There can be no worse offence against humanity than racism. We remember this week the 50th anniversary of the murder of Martin Luther King in Memphis, and we salute what he did for the emancipation of Black Americans. His famous speech, of course, was 5 years previously in August 1963. “I have a dream. That one day this nation will rise up and live out the true meaning of its creed…That all men are created equal.…. And all God’s children, black men and white men, Jews and Gentiles, Protestants and Catholics, will be able to join hands and sing in the words of the old Negro spiritual “Free at last! Free at last! Thank God Almighty we are free at last.” It’s a magnificent speech and well worth reading in full.

Yet 12 months later – in July 1964 - I well remember visiting New York with my parents, witnessing the race riots and gunfire, and seeing notices on the buses “Whites only.” Hard to believe in retrospect.

It had been only a year previously that Nelson Mandela had started his 27 years in prison on account of his campaigning and speaking against Apartheid, which was viewed as being subversive. That allegation may have been more justified against his wife, Winnie, who died this week. Yet even her sometimes violent and revolutionary approach, which was in such contrast to her husband’s pacifism, played an important part in ending that brutal regime. Your ‘revolutionary’ is my ‘freedom fighter.’

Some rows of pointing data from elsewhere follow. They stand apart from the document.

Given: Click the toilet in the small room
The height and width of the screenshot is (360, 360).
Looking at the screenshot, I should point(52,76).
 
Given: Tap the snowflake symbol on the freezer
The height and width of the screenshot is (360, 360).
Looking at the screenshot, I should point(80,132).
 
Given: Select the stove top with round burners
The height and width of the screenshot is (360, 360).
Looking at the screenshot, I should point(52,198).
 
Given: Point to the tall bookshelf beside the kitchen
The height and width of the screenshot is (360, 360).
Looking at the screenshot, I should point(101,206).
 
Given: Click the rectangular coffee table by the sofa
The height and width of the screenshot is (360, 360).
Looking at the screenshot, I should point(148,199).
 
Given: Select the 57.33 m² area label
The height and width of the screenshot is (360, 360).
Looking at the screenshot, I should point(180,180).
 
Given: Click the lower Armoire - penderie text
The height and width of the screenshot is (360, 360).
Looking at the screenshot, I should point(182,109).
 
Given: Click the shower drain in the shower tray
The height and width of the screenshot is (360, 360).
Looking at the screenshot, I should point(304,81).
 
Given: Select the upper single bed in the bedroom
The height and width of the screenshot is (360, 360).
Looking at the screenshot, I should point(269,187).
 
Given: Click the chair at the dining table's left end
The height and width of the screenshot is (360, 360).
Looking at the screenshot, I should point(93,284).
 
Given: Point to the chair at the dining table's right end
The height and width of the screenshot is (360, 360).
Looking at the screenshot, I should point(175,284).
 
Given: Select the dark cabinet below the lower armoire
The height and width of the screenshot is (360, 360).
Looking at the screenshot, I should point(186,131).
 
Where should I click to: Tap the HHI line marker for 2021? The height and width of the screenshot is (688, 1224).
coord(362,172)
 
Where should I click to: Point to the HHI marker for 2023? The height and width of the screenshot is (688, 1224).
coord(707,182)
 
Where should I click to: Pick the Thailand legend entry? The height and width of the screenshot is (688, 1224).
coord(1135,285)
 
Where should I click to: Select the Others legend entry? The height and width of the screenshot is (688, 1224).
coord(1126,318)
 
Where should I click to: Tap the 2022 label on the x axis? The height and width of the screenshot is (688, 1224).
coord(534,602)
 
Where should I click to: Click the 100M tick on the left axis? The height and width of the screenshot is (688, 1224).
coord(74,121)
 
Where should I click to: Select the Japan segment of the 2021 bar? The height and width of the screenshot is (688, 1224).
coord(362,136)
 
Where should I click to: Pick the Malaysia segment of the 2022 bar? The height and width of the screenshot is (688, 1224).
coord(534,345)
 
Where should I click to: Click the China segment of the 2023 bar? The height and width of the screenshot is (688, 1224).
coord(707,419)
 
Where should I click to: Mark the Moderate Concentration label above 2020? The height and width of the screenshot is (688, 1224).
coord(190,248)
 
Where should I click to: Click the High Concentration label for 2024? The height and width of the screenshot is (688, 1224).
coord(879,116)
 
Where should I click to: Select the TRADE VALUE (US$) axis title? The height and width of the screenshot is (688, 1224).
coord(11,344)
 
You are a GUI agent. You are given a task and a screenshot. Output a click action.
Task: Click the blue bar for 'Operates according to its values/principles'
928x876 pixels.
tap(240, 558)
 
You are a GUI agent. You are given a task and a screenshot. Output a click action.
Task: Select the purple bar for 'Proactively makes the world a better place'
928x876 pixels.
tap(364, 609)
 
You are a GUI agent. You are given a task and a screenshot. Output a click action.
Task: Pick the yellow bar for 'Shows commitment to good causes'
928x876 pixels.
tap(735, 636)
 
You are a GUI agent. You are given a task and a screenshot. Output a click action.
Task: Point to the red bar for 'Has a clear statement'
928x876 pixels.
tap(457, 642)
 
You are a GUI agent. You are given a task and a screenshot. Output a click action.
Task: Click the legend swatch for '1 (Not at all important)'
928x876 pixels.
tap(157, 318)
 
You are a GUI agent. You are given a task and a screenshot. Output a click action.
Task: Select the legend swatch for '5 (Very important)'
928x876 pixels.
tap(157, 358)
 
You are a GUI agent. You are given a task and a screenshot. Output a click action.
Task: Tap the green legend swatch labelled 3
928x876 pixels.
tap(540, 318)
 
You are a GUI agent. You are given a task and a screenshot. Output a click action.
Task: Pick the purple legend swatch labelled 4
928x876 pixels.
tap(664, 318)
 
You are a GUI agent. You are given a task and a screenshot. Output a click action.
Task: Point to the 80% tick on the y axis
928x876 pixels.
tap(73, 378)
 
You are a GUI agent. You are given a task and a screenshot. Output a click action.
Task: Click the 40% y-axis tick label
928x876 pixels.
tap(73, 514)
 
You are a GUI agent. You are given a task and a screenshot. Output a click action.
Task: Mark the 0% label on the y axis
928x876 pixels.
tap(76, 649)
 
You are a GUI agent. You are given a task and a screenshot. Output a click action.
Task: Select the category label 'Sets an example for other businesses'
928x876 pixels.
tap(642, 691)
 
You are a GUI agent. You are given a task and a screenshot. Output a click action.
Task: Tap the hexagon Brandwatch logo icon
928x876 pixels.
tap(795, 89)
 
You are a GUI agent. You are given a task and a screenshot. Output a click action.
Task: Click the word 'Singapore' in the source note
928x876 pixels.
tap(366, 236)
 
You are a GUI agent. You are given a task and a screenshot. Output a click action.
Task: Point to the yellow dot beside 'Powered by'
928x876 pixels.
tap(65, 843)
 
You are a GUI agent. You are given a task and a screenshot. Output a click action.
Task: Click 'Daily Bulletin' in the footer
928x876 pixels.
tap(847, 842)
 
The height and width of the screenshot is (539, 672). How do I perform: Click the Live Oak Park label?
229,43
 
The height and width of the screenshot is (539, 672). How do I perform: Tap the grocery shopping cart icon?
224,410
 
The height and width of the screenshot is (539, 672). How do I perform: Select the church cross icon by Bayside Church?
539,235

All of that might seem like ancient history. But this week we are aghast at the blatant anti-Semitism which has been exposed (despite Mr Corbyn’s protestations to the contrary) at the left of the Labour Party. They mix up their love of the Palestinians, their hatred of the State of Israel, their distrust of capitalism in general with a resulting hatred of demonstrably successful capitalists, the Jewish people, as a whole. Nothing could be more foolish, yet it is alive and well in some parts of the Labour Party today, with for example, Bristol MP Thangam Debbonaire being shouted down at a Labour Party meeting this week because of her outspoken criticism of anti-Semitism in her own party.

Why cannot all human beings, of all classes and religions, of all sexes, and all types, just be treated as human beings, as Martin Luther King so memorably called for 55 years ago? Or can we not remember what Robert Burns demanded some 225 years ago? You remember his poem “A Man’s A Man for A’That.” “Then let us pray that come it may, (as come it will for a‘that), That …. Man to Man, the world o’er, Shall brother be for a’that.”

Pete Seager marched with Luther King from Selma to Montgomery, Alabama in 1965, and coined “We shall overcome” for it. It went on, of course, to become the general anthem for the Civil Rights movement. How prophetic were his words: “When will they ever learn? When will they ever learn?”